Time for tough financial choices in Ky

Forget University of Kentucky football for a moment.

Consider instead the recent 47th place ranking of Kentucky's fiscal health by Barron's, a national business magazine.

While state budget director Mary Lassiter raised legitimate questions about some of the methodology that landed Kentucky in the fiscal cellar, there's still a warning signal that should be heeded.

It's the same one that Moody's pointed out last year when it downgraded Kentucky's credit rating, and that a special legislative task force on pension reform is facing right now.

Essentially it is this: The money the state takes in and can reasonably expect to in the future does not match up to the state's obligations. Those obligations include the Kentucky Retirement Systems, which have what is delicately referred to as a funding gap of $12.5 billion, a number Moody's estimated last year would continue to grow for another 14 to 15 years.

This dire state of affairs is the source of endless finger-pointing among the state's political leaders. But, truth to tell, the problems are so long-standing, their causes are so deep and pervasive that such bickering is almost meaningless.

Although Kentucky has begun to climb slowly out of the recession since Moody's report, registering revenue growth in the 2011 and 2012 fiscal years, the problems go deeper than the economic cycle, as Moody's noted. Among them are low per-capita income, where Kentucky ranks 46th or 47th in recent years, and an economy so reliant on manufacturing that in downturns when people stop buying big-ticket items we suffer severely.

There are also political issues that made the rating agency wary, including "history of late budget adoption," and "a trend of reliance on non-recurring budget balancing measures."

In addition to the pension reform task force, another effort, a blue ribbon commission appointed by Gov. Steve Beshear and led by Lt. Gov. Jerry Abramson, is considering how to modernize Kentucky's tax code.

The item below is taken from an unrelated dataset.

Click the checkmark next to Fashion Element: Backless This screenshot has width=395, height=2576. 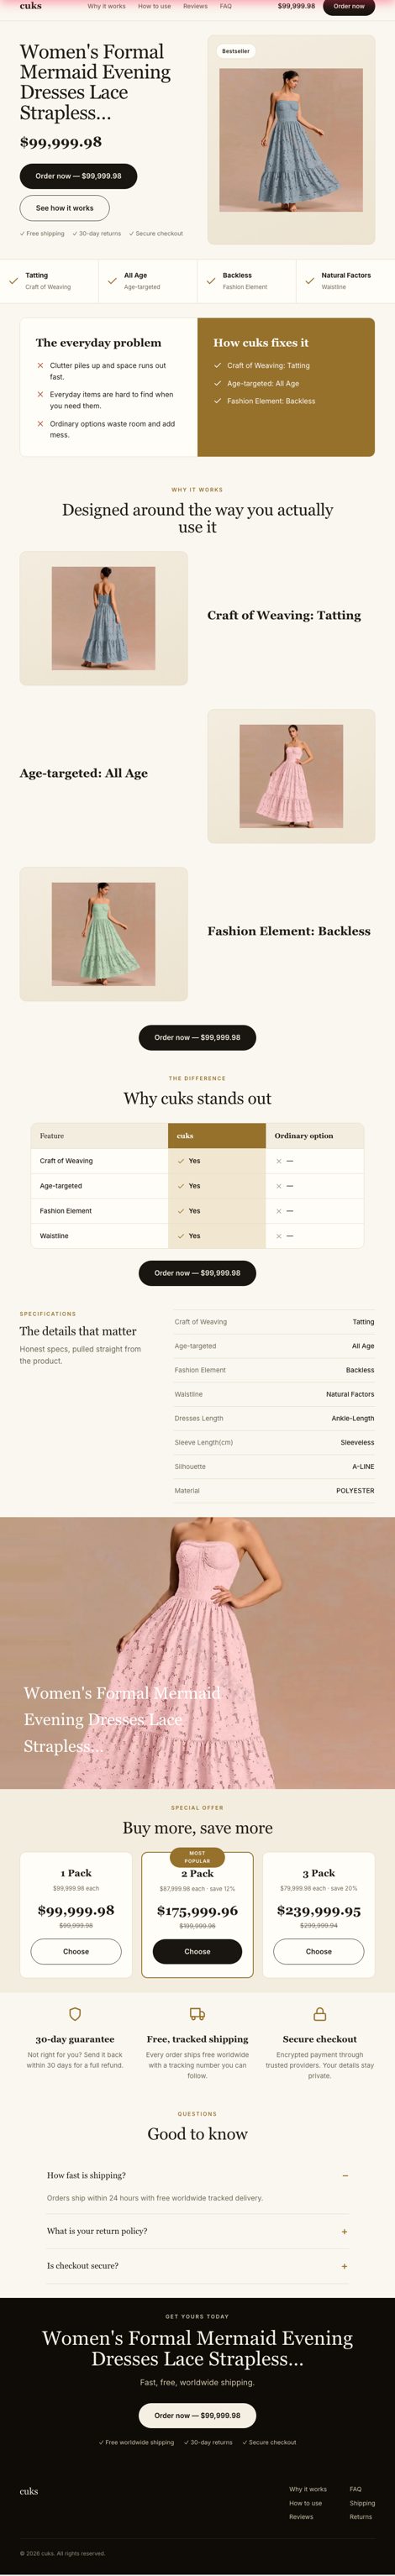tap(218, 401)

They will both make recommendations that will be taken up in the next legislative session.

Face it, for Kentucky to move out of its basement rankings, there will be pain all around.

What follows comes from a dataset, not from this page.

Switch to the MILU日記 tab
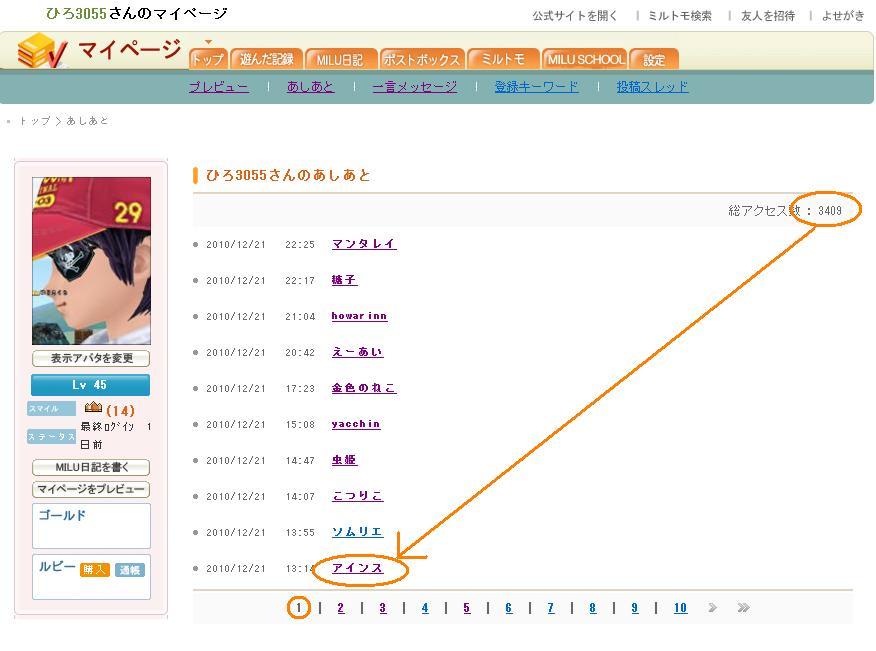 (340, 59)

Tax reform will be an empty effort unless it results in a code that's more fair, produces more and more consistent revenue, gives local communities the authority to tax themselves to make improvements, and encourages economic diversification.

That's what we must have to provide adequate funding for schools and other essential services critical to economic growth. Kentucky's economic picture will never be bright while per-capita income trails almost every other state.

Likewise, pension reform will require some combination of increasing funding and reducing, or at least limiting, benefits.

While there are many legitimate options to consider, there are no miracles here, no investment bonanzas that will bail us out, no bond sales that will punt this problem so far into the future that we can forget about it today.